Cool Jazz

Chet Baker
Ende der 1940er Jahre entstand der Cool Jazz aus dem schwarzen Bebop und führte Anfang der 1960er Jahre zum klassischen Free Jazz. Viele Musiker waren einfach unzufrieden mit den Einschränkungen des Bebop und man versuchte verstärkt durch komponierte und improvisierte Parts in den Stücken das ganze zu erweitern und aufzulockern, interessanter zu machen. Dadurch wurden die Stücke oftmals sehr viel komplexer und später sogar mit europäischen Elementen gemischt. Da zahlreiche Musiker des Cool Jazz eine akademische Ausbildung hatten, verstanden sie sich selber auch eher als Kunst-Musiker. Gil Evans und Miles Davis waren die ersten, die allerdings noch stark an den Bebop angelehnt, Aufnahmen machten, die jedoch erst Jahre später in einer Platte zusammengefasst und als „Birth of the Cool“ herausgebracht wurde.
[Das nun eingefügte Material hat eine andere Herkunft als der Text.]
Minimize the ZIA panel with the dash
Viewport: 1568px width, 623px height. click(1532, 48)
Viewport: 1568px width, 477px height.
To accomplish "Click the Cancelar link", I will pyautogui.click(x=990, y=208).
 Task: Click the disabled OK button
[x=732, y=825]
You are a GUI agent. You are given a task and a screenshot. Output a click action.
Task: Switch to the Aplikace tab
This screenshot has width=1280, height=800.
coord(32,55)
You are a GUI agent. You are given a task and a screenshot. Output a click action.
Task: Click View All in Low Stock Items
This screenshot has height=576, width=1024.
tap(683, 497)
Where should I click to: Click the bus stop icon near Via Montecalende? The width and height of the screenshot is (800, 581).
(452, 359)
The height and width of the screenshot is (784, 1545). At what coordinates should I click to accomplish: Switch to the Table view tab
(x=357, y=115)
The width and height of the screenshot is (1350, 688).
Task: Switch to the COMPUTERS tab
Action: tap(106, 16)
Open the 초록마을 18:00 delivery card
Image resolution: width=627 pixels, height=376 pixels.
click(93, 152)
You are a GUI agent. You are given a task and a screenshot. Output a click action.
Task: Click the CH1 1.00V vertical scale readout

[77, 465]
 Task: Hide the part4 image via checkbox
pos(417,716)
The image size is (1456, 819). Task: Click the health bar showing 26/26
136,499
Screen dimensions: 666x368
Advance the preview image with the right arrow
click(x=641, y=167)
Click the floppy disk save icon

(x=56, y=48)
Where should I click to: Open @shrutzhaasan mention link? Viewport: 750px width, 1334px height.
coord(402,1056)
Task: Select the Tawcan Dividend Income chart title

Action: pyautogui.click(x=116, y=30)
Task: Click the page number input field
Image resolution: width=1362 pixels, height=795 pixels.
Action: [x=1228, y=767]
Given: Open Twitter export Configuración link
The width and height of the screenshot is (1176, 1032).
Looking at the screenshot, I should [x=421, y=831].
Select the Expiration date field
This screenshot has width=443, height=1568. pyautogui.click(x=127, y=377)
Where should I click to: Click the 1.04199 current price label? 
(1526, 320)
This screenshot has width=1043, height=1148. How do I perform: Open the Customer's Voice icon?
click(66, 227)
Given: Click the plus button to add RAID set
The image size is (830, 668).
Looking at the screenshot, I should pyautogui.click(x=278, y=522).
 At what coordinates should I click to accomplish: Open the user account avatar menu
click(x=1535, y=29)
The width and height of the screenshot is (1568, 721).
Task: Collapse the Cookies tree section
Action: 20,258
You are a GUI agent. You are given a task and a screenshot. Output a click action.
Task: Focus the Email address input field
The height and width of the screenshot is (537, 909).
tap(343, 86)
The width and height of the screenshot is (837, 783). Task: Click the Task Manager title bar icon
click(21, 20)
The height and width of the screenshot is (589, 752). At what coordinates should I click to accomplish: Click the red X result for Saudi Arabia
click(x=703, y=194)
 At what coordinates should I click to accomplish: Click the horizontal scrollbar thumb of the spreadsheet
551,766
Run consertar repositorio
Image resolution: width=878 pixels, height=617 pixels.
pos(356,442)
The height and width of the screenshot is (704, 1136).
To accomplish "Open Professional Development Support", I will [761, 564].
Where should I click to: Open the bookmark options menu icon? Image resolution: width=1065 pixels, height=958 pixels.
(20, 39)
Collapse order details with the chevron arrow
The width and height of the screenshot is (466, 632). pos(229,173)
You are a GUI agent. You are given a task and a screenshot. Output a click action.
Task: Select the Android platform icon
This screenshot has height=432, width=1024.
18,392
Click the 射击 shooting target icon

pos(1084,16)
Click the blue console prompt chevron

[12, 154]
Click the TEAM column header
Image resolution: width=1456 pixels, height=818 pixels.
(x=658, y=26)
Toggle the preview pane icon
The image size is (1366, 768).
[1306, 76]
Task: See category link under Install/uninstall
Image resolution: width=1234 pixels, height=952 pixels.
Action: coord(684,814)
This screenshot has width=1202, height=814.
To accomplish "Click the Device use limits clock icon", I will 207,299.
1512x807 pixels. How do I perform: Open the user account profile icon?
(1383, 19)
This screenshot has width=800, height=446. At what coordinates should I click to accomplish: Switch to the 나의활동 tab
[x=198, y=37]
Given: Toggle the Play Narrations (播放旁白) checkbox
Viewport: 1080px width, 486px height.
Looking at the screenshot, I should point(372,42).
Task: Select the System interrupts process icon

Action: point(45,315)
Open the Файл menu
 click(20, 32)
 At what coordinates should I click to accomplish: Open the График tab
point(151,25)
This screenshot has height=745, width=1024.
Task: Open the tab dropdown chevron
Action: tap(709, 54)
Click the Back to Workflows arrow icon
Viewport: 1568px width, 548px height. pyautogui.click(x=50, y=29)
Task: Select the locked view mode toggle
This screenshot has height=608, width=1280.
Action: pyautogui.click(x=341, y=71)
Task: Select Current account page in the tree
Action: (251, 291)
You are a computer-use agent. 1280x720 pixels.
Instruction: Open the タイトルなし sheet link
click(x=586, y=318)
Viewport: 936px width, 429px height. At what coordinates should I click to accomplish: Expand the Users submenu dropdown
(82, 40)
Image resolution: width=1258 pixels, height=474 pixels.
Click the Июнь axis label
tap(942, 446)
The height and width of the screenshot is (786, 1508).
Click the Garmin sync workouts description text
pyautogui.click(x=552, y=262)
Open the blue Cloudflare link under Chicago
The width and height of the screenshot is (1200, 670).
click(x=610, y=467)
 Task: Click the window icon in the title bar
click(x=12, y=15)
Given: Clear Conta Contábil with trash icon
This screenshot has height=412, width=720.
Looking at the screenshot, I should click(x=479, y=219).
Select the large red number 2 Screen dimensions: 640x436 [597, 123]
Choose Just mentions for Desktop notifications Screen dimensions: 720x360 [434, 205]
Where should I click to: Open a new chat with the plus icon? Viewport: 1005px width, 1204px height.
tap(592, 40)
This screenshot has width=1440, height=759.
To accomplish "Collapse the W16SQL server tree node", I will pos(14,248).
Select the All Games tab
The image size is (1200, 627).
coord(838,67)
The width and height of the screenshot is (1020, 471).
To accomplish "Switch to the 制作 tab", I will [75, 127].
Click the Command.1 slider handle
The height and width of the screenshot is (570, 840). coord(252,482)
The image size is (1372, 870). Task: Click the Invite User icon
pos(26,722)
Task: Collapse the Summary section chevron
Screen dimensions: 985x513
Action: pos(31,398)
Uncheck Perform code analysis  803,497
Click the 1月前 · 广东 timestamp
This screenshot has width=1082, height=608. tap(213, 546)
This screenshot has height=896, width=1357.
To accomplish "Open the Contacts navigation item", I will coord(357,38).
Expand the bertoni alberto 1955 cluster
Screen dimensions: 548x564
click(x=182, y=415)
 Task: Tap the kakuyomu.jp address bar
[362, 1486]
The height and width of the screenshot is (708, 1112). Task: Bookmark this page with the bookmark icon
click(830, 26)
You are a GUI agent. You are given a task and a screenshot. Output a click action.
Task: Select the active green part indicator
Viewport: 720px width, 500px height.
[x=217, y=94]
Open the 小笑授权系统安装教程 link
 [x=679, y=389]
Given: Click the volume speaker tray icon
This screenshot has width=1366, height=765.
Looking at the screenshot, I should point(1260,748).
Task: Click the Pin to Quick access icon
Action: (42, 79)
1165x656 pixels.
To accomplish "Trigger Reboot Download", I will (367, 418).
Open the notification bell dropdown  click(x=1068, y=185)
Gerry Mulligan und John Lewis sind ebenfalls ganz wichtige Vorreiter gewesen. Einer der wichtigsten Musiker in dieser Stilrichtung ist aber eindeutig Lennie Tristano, ein aus Chicago-stammender weißer Musiker aus einer italienischen Emigrantenfamilie und spielte bereits seit seinem 5ten Lebensjahr Piano. Zusammen mit dem Gitarristen Billy Bauer und dem Tenorsaxophonisten Warne Marsh spielte er zahlreiche Konzerte und er ist wahrscheinlich noch bedeutender als Davis seiner Zeit mit seinem Nonett.

Der in New York entstandene Cool Jazz hatte aber auch Auswirkungen an der Westküste der amerikanischen Staaten und wurde später als der West Coast Jazz bezeichnet. Bekannte Größen sind hier Chet Baker und Chico Hamilton, die beide den europäischen Jazz beeinflussten.

Der Cool Jazz ist alles andere als 'kühl', er ist eher langsam, hat geschwungene Melodien und zeigt sich konzertant orientiert. Dagegen ist der Bebop eher hektisch. Auch spielt beim Cool Jazz eine wichtige Rolle, dass es weniger auf die Solos ankommt als auf das gemeinsame Improvisieren. Dabei ist die Improvisation spontan und nicht mehr komponiert. Beim Cool Jazz gibt es zudem eine Kollektivimprovisation.